Date of Award
Doctor of Philosophy in Environmental Engineering - (Ph.D.)
Civil and Environmental Engineering
John R. Schuring
Hsin Neng Hsieh
Treatment and reuse of dredged harbor sediments in construction as an alternative to disposal reduces costs and conserves resources. This research focused on leachability of metal contaminants subsequent to phosphate addition and thermal treatment at 700 °C. X- ray absorption spectroscopy (XAS) in combination with principal component analysis, target transformation, and linear combination revealed that in the untreated sediments Zn precipitated as the relatively soluble smithsonite (ZnCO3) (67%) and adsorbed to hydrous iron oxides (15%) and hydrous manganese oxides (18%).
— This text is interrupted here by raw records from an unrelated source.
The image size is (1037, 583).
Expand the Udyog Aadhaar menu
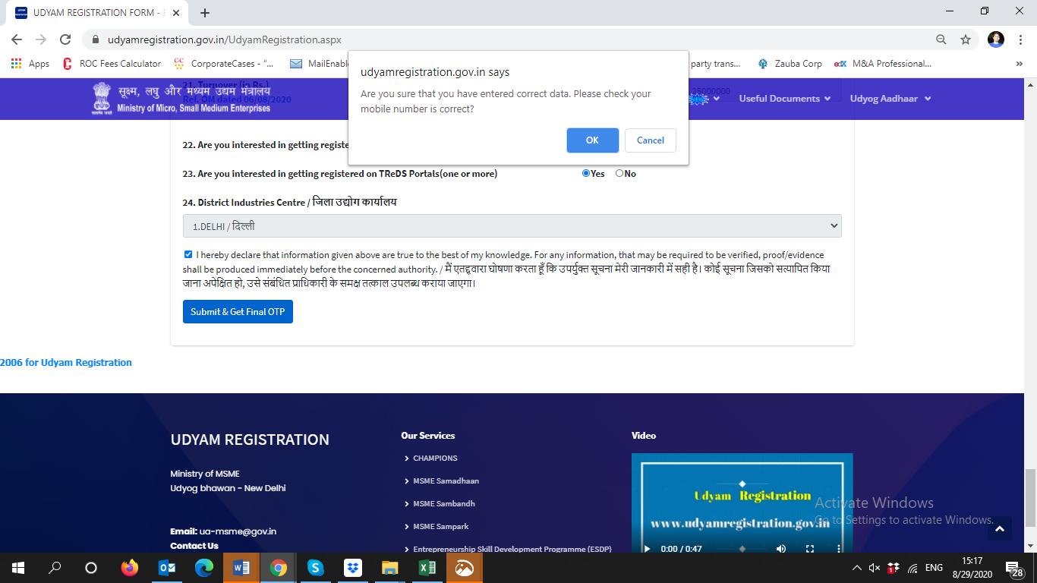click(x=890, y=99)
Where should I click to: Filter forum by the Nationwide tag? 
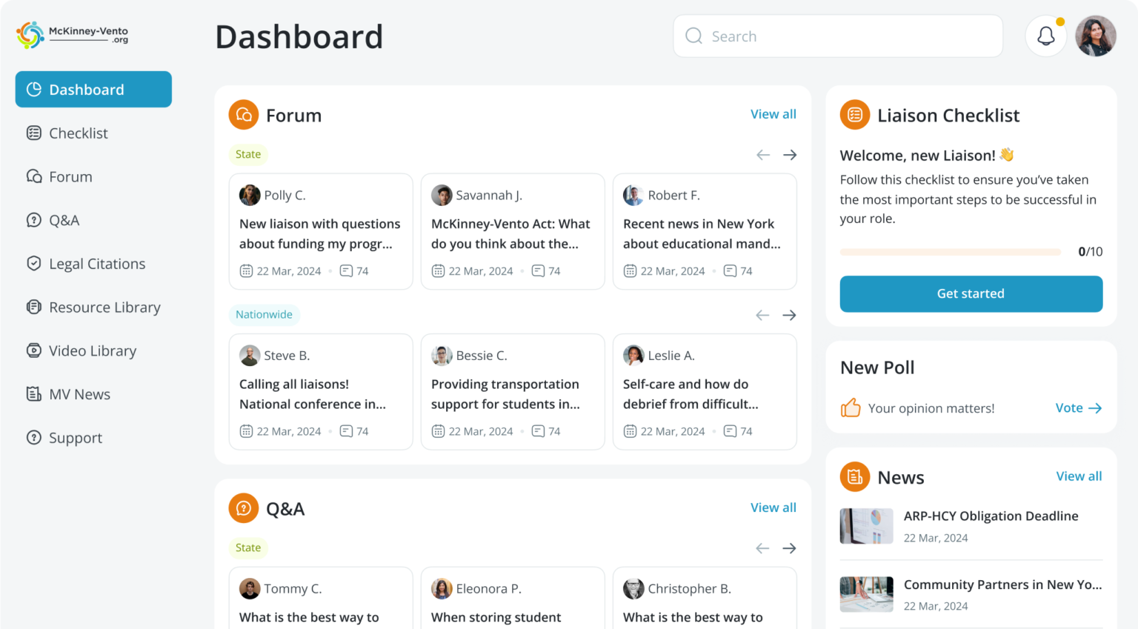[264, 314]
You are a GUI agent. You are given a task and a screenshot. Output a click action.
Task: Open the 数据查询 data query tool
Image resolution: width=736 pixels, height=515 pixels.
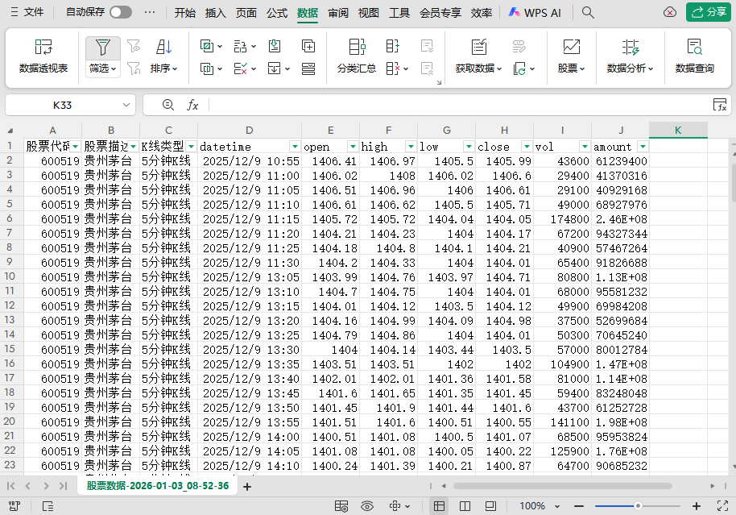[x=694, y=56]
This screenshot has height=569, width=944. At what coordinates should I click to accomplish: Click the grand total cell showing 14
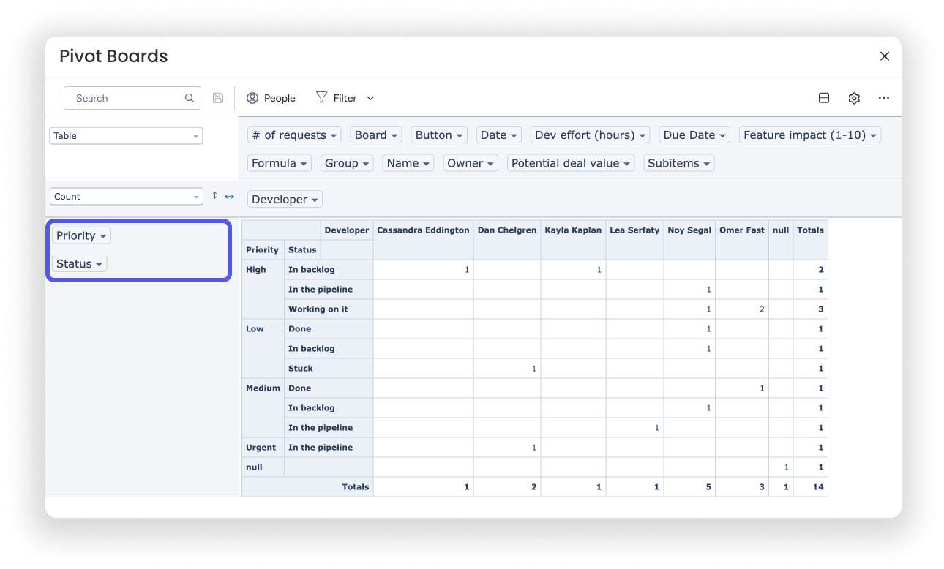[x=812, y=486]
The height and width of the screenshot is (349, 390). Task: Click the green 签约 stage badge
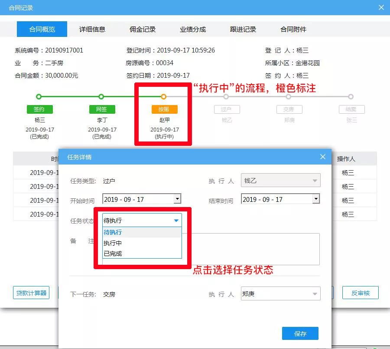[39, 109]
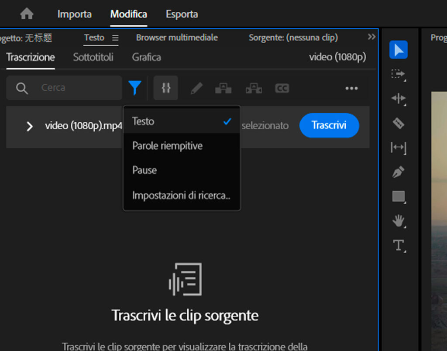Select the Rectangle shape tool
447x351 pixels.
pos(398,196)
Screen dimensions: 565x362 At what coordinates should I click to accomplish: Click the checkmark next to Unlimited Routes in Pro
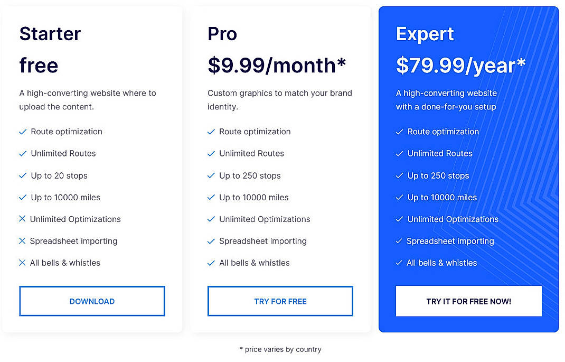pos(211,154)
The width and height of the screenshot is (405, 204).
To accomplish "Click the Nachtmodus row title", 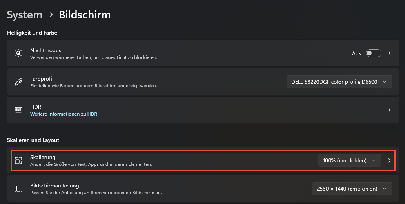I will (x=46, y=50).
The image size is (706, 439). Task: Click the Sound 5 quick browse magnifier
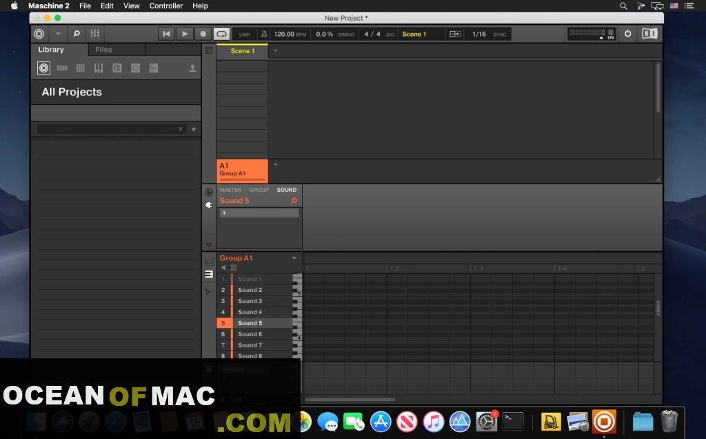[294, 201]
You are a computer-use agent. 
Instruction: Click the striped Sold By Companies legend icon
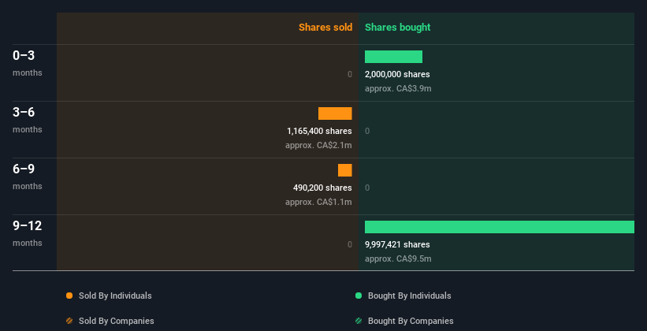(69, 321)
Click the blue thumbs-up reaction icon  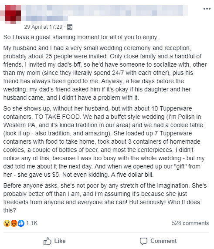click(21, 223)
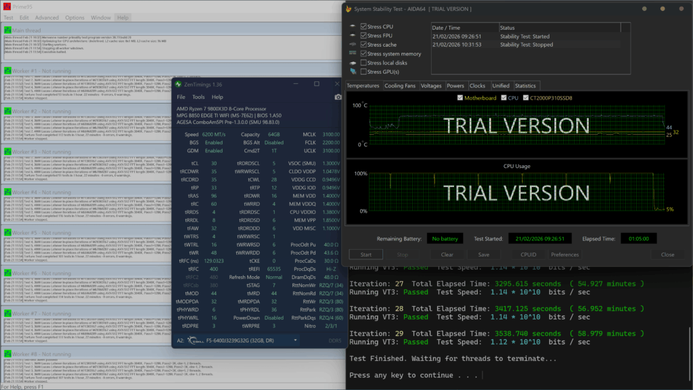Click the ZenTimings screenshot camera icon

(338, 97)
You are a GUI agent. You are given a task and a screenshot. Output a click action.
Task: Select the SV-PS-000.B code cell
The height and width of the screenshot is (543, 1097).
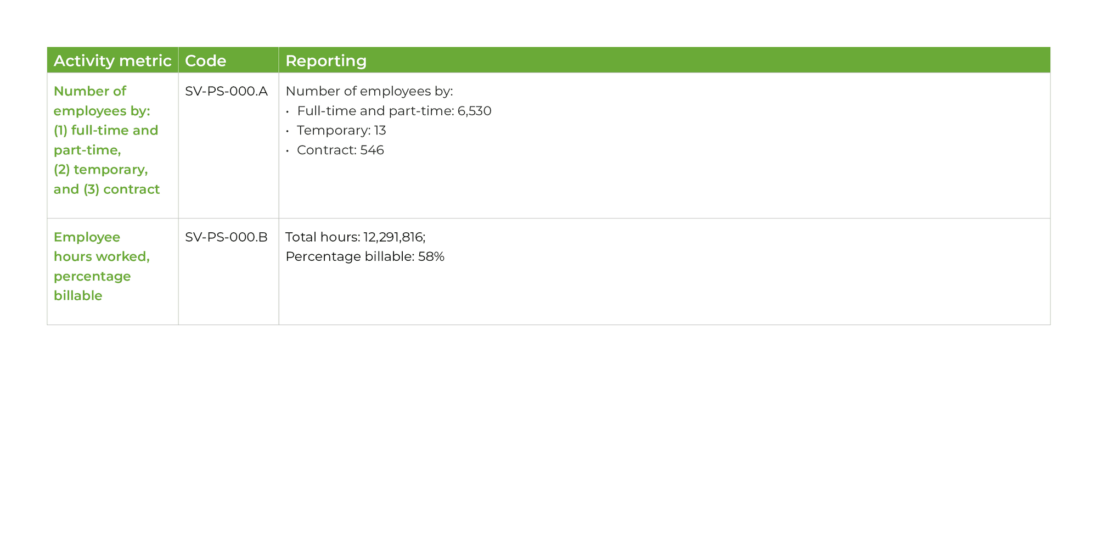pyautogui.click(x=226, y=237)
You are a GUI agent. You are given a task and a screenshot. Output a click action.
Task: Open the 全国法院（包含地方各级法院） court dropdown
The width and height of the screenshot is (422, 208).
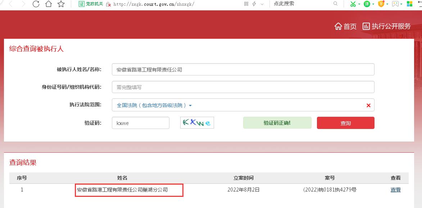(153, 105)
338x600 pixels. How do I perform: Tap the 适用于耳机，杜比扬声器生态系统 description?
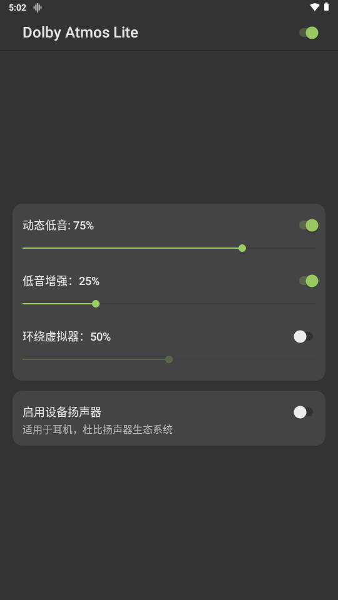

Phosphate addition and calcination resulted in sparingly soluble phases, hopeite (Zn3(PO4)2.4H2O) (22%), and spinels, gahnite (ZnAl2O4) (44%) and franklinite (ZnFe2O4) (34%). Sequential extraction revealed similar shifts in metal forms from labile to recalcitrant residuals for Ni, Cu (spinels), Mn (crystalline oxides), Pb (phosphate mineral), Cd (alumino-silicate), and Co (adsorption to cryptomelane). The U.S. EPA toxicity characteristic leaching procedure (TCLP) confirmed both phosphate addition and calcination reduced leachability of metals with the combined treatment achieving up to an 89% reduction. In beneficial reuse, the synthetic precipitation leaching procedure (SPLP) revealed that impact to groundwater criteria can be achieved in the treated sediments but will be dependent on the applied dilution attenuation factor (DAF). This research demonstrates the importance of evaluating speciation alongside leaching behavior in developing accurate prediction and assessment of risks posed by waste materials.
Ndiba, Peter Kuria, "Phosphate and thermal stabilization of heavy metals in dredged sediments" (2009). Dissertations. 894.